Wednesday, March 14, 2012

Grinding My Beans

If you feel like your home-brewed coffee is a little lackluster, you may be a coffee idiot like myself. Apparently for the last 25 years of my life (yes, I’ve been drinking coffee since birth), I’ve been doing it all wrong.

My normal morning routine is to get up, pull out my designer-brand ground coffee (what a fool I was), toss it lovingly into my coffee maker and walk off. After it’s done brewing, I come back, throw some sugar and cream into a cup, pour in my coffee and then wonder why my coffee always tastes like it was made with dishwater and cat urine. I frequently spend my mornings sitting in the never-ending line at the Starbucks drive thru, because I just cannot bring myself to drink that crap from my coffee maker.

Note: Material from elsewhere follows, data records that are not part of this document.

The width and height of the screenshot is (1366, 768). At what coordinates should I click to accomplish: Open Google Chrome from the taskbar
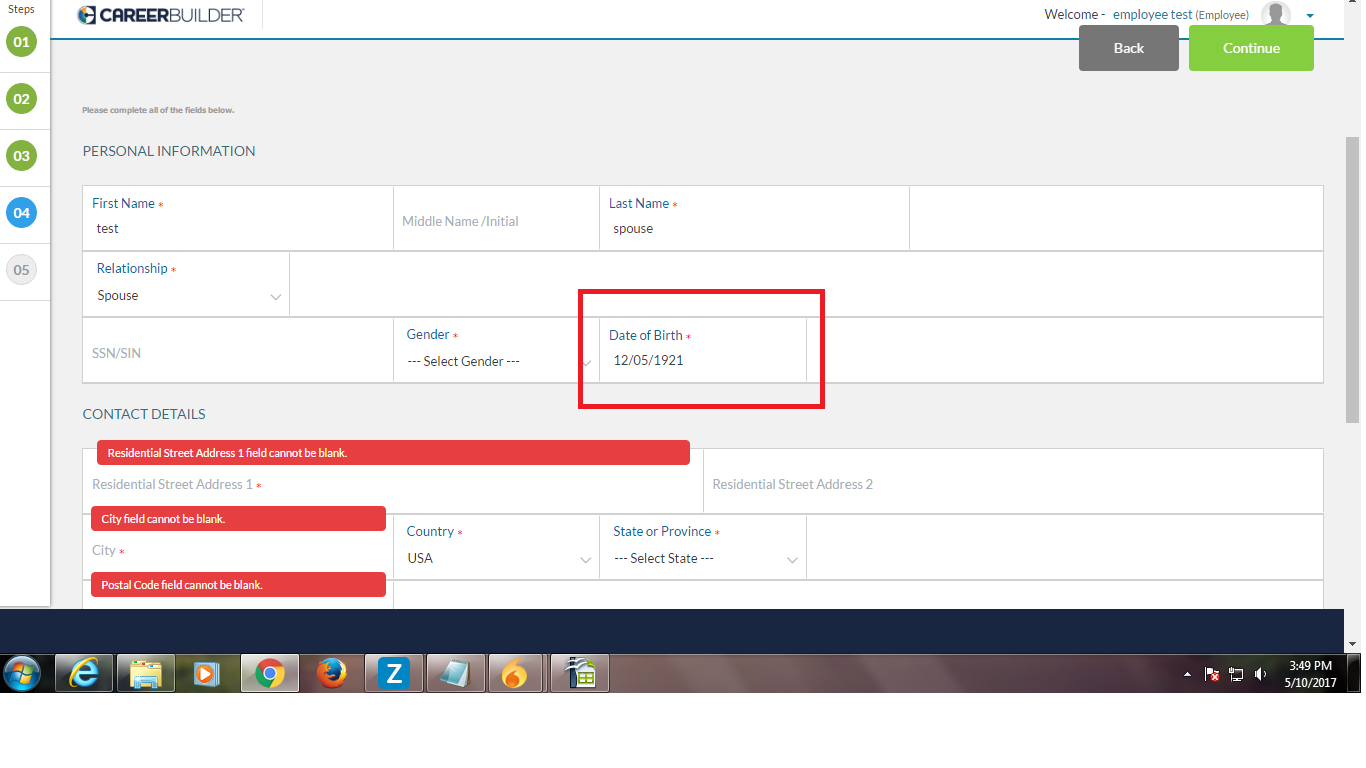tap(270, 672)
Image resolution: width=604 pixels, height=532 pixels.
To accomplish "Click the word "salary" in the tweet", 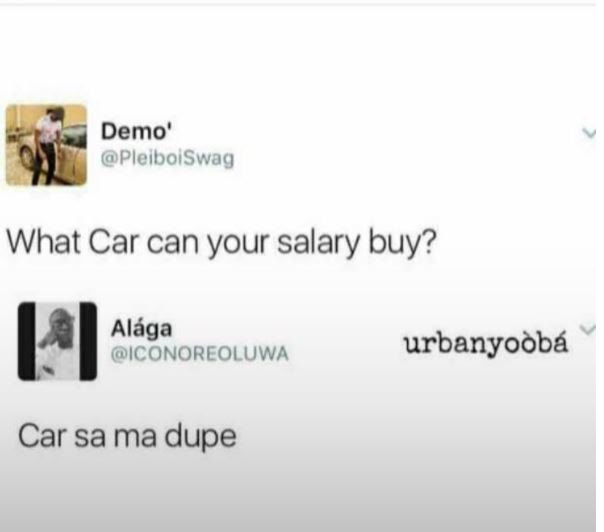I will (x=318, y=243).
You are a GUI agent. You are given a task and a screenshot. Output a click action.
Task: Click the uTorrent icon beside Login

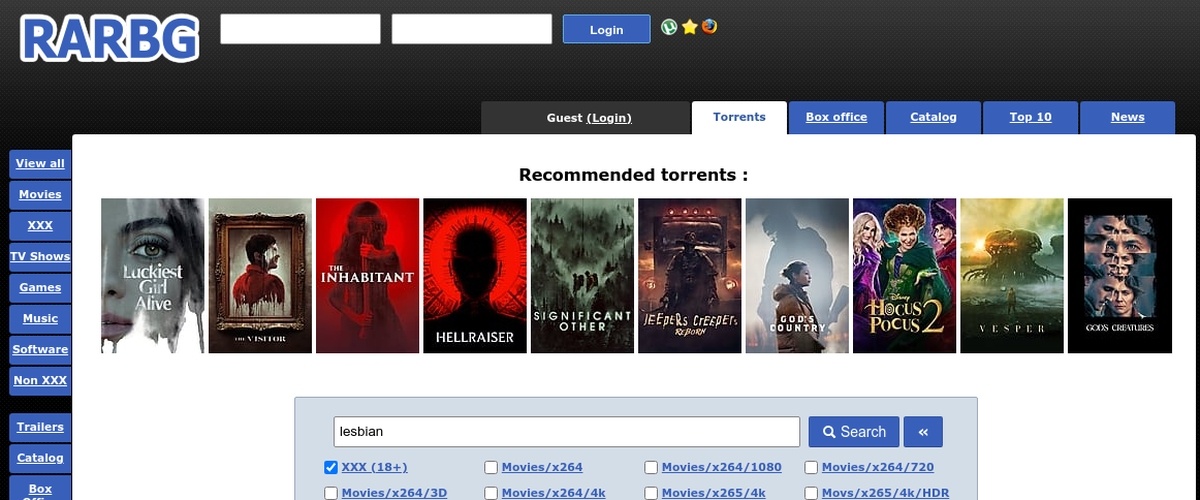(669, 27)
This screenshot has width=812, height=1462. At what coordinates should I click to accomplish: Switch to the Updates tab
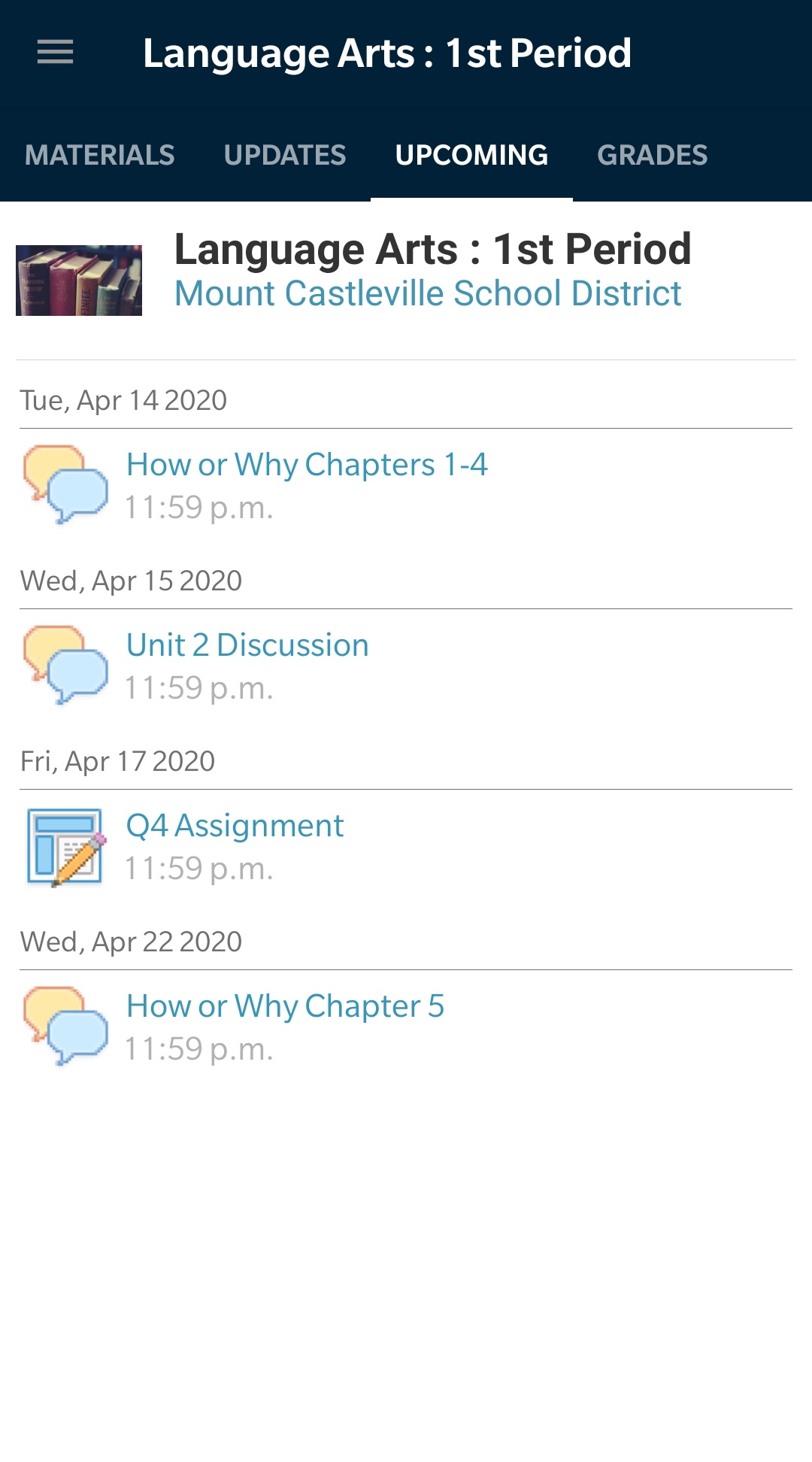[x=285, y=156]
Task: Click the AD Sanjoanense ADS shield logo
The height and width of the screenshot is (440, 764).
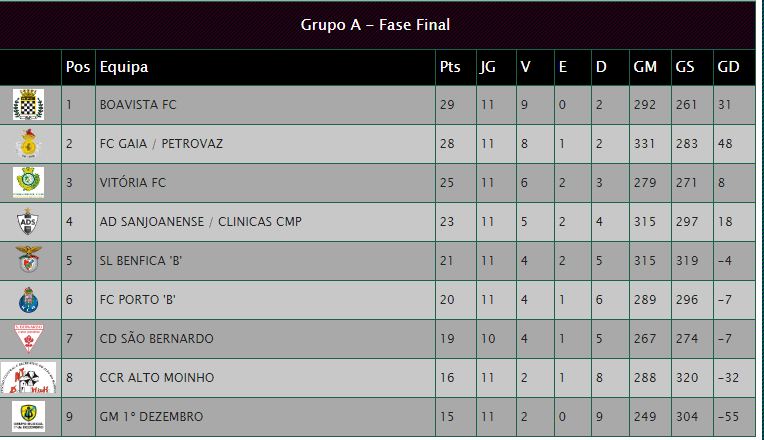Action: 28,222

I’m now a Gold Member at Starbucks. For those of you who aren’t bordering on caffeine crackhead - in order to become a Gold Member, you have to spend at least 10% of your annual income at their stores. In return, they reward you with a shiny new card and the chance to get a free drink after you purchase 15. When I was first inducted into this Gold society of over-caffeinated individuals, I thought to myself “It’ll take for-freaking-ever to get to 15 drinks!” Not so, my friends. I do it quite frequently. In fact, during a really rough month at work, I can down enough calorie-packed beverages to get three free drink cards in the mail. But recently, I’ve grown tired of reloading my Starbucks Gold card every 2-3 days. Watching $10 to $20 from my bank account disappear into a Venti Caramel Macchiato just hasn’t been as satisfying lately.

Enter my dear friend, Rachel T. Quick aside: I have multiple friends named Rachel/Rachael, so I have to designate them with different renditions of their oh-so-common name.

Rachel T works at Starbucks. Sweet gig, right? Well, Rachel T being the goddess that she is, brought me a HUGE bag of Starbucks Guatemalan Blend. I was thrilled until I felt the bag and realized that it was whole beans. At first I was all “What the heck am I going to do with whole beans!? I can’t take this into Starbucks and have them grind it; they’ll think I stole it! Or worse, try to make me pay for it.” But then I realized I could just buy a coffee grinder and be an uppity coffee lady like Rachel T, who I’m sure looked down on me for buying pre-ground coffee. Ever the elitist, I broke down and bought a beautiful red Kitchenaid coffee grinder from Target. It matches my beautiful professional-grade Kitchenaid stand mixer.

This morning in my delirious haze of Daylight Saving Time sleep deprivation, I busted that sucker out and ground me up some coffee. Not only was I prepping my morning coffee, but I was also finding great joy in seeing how fine I could get the grounds to be. I’m actually not sure if grinding your coffee beans into the consistency of baby powder is how you’re supposed to do it, but what a fun new gadget. Also, did I mention it matches my mixer?
The Bean Pulverizer 2000
And it wasn’t just the great experience of pulverizing beans, but it actually made some of the most delicious coffee I’ve ever had. I’d apparently been hiding under a pre-ground coffee rock. Eat that, Starbucks baristas. No longer am I tied to your delicious $5 beverages.

So ladies and gents, if your home-brewed coffee is less than awesome, maybe you should try buying a grinder and grinding your whole beans daily. I mean, that’s how the people at Starbucks do it. How I’m just catching on is beyond me. I blame Rachel T.